Kamide is in America, Moisil and Leitgeb are in Australia
Satoru Niki, Hitoshi Omori
TL;DR
This work analyzes BD+ through two intuitionistic trajectories (American BDi and Australian HYPE), introducing star semantics to provide an Australian-first-order perspective and to relate BD+ to neighboring logics. It develops a N3-style predicate extension, QBDi3, with a robust semantics and axiomatization, and proves soundness and completeness via reductions to MH logic, alongside constructive properties derived from Aczel’s slash. The paper also compares BD+-based systems with related four-valued and connexive variants, clarifying how falsity conditions influence omniscience and double negation shift.
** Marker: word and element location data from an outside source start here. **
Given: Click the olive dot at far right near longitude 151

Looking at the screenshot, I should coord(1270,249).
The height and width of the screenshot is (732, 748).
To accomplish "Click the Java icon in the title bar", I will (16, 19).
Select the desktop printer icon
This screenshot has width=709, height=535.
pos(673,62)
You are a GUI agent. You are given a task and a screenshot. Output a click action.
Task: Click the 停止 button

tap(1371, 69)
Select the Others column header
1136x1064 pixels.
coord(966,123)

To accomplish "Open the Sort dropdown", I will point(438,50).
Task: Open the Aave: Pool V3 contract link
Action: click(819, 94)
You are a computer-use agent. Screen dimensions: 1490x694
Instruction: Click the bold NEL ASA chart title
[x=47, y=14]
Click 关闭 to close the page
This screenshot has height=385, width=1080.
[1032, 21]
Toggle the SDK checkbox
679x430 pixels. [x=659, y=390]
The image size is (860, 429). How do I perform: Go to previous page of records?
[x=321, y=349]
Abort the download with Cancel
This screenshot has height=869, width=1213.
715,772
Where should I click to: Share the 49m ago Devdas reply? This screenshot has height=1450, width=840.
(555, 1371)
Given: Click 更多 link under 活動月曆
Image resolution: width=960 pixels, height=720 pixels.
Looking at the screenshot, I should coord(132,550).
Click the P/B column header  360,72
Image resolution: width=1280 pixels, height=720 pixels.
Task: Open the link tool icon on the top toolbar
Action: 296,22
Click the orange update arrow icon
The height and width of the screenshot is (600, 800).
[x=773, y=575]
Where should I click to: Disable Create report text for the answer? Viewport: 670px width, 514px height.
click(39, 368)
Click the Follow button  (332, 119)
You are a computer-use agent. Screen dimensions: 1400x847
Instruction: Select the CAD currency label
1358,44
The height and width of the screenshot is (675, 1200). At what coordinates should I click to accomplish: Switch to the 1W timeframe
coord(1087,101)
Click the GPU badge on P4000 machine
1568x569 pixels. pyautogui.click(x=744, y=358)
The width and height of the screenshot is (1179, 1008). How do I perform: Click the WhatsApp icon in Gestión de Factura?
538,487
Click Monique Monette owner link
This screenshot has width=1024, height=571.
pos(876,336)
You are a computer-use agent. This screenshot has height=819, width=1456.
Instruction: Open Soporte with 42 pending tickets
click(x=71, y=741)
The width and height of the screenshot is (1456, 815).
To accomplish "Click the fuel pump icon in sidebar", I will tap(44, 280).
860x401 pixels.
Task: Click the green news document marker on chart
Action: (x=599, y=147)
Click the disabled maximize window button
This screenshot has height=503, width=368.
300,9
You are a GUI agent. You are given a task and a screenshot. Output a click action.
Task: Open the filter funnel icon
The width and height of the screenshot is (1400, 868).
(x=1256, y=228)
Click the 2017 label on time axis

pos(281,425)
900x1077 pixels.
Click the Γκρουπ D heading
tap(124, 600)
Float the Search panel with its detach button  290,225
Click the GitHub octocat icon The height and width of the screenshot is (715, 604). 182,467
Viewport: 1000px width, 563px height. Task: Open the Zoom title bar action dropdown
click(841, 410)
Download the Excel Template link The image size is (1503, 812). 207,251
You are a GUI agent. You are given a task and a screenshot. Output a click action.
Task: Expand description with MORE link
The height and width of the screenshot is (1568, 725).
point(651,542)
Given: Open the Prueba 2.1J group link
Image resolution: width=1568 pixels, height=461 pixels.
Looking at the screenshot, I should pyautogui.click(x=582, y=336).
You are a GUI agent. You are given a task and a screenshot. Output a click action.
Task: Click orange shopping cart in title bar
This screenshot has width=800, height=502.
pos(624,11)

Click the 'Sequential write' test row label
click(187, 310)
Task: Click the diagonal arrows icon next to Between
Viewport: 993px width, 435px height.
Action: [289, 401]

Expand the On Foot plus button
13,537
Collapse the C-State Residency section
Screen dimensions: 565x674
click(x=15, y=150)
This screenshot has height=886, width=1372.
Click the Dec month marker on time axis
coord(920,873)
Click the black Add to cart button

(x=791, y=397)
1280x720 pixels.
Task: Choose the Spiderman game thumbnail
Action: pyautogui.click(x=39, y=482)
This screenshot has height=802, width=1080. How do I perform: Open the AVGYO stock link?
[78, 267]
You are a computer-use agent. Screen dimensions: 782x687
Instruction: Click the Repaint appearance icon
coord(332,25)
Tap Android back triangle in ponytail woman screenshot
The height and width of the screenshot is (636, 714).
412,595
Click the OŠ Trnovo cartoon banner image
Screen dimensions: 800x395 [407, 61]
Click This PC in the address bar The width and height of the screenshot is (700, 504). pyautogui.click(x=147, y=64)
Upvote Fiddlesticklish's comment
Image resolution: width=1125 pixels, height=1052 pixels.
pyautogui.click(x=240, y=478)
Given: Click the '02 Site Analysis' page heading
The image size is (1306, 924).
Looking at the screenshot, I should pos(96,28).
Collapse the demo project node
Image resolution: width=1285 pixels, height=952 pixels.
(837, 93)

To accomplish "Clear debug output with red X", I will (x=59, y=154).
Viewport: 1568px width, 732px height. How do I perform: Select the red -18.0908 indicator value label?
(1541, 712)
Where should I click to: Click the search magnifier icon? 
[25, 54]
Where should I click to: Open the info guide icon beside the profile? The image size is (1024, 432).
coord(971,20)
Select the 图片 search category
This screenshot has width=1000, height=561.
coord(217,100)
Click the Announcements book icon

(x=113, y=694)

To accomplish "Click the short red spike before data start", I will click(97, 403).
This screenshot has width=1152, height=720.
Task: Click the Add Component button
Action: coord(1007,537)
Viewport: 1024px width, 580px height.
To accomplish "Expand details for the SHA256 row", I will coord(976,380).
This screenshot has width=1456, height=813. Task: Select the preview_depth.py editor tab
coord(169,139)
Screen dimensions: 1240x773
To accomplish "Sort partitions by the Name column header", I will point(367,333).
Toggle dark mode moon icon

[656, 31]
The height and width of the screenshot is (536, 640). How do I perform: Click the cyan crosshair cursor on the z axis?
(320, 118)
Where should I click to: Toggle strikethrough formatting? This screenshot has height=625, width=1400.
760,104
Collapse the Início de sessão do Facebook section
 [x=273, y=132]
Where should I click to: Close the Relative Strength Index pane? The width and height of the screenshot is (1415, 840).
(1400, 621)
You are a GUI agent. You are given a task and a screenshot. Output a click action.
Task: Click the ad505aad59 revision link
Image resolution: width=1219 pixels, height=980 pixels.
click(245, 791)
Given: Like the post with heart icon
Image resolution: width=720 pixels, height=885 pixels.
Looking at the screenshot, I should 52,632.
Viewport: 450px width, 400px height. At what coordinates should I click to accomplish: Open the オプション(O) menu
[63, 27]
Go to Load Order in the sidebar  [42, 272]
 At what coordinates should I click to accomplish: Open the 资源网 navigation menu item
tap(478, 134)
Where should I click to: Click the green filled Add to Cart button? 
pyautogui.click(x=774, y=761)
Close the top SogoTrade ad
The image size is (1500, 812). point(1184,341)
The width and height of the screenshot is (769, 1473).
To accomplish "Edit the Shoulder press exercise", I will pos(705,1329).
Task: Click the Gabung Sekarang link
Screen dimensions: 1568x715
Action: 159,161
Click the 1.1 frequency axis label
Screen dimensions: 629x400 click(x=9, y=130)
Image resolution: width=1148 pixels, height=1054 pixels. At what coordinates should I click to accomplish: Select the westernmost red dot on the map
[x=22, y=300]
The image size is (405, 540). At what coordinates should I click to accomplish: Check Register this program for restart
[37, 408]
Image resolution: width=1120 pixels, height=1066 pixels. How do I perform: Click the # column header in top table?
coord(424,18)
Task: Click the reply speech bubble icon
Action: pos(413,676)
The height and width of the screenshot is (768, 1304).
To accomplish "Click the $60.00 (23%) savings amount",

Overall, it maps the landscape of BD+-based logics, offering precise translations and semantic tools to compare different negation plans and their consequences for intuitionistic and constructive reasoning.
Abstract
It is not uncommon for a logic to be invented multiple times, hinting at its robustness. This trend is followed also by the expansion BD+ of Belnap-Dunn logic by Boolean negation. Ending up in the same logic, however, does not mean that the semantic interpretations are always the same as well. In particular, different interpretations can bring us to different logics, once the basic setting is moved from a classical one to an intuitionistic one. For BD+, two such paths seem to have been taken; one (BDi) by N. Kamide along the so-called American plan, and another (HYPE) by G. Moisil and H. Leitgeb along the so-called Australian plan. The aim of this paper is to better understand this divergence. This task is approached mainly by (i) formulating a semantics for first-order BD+ that provides an Australian view of the system; (ii) showing connections of the less explored (first-order) BDi with neighbouring systems, including an intermediate logic and variants of Nelson's logics.